Effects of land use on soil microbial community function in western Kenya highlands

Published on January 1, 2008 | Author: Glòria Pallarès Vinyoles

Land degradation, agricultural intensification and deforestation may result in a loss of soil microbial community function, detrimental to resilience and to sustained productivity. In order to assess the effects of land use on microbial community function in a tropical soil the following hypotheses were considered: (1) functional capacity measured as substrate-utilization potential decreases with intensification of land use and (2) tree planting – i.e. as used in agroforestry – is a soil conservation and improvement measure which can restore physical, chemical and biological properties of degraded and overused soils.

Samples from protected indigenous forest, forest plantations, agroforestry fields, conventional maize fields and eroded soil were taken on the slopes of Mount Elgon in the Rift Valley province of western Kenya. The agroforestry fields were earlier open agricultural fields. The microbial functional capacity was measured as substrate utilization of soil bacteria studied by using Biolog Ecoplates. Chemical and biological soil properties including pH, extractable P, total N, organic C, nitrate and microbial biomass C and N were also determined.

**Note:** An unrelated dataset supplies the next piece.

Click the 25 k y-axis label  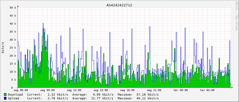pyautogui.click(x=13, y=48)
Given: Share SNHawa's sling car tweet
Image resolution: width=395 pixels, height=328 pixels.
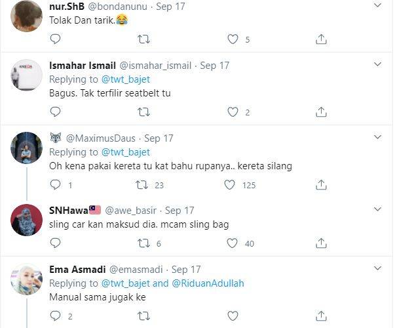Looking at the screenshot, I should [321, 243].
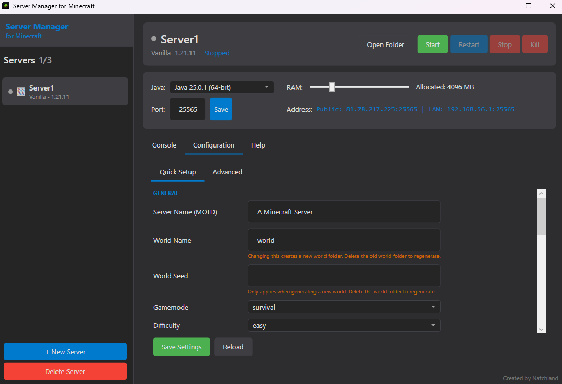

The results follow a trend with eroded land and conventional maize fields on the low end of the scale and agroforestry, forest plantations and natural forest on the high end regarding pH values, total soil N and C concentration, microbial biomass C (MBC) and microbial biomass N (MCN). Extractable P shows higher levels in agroforestry fields than in indigenous forest, probably due to fertilization. Average well colour development (AWCD) in Biolog Ecoplates shows overall substrate consumption to be higher in land uses with higher tree cover and it is positively correlated with soil properties including pH, total N and C %, moisture, MBC and MBN. Significant differences were found between substrate utilization profiles in the various land uses – as observed in the PCA – indicating the existence of functionally different microbial communities. Additionally, more disparate catabolic responses appear between the samples of less conserved soils, which suggest a loss of functional stability.

Results suggest that microbial functional capacity varies according to the land use and may be restored by increased tree cover and active soil management practices such as agroforestry.

Pallarès Vinyoles, G. (2008). Effects of land use on soil microbial community function in western Kenya highlands. Master’s Thesis. Department of Ecology. Swedish University of Agricultural Sciences (SLU). Uppsala.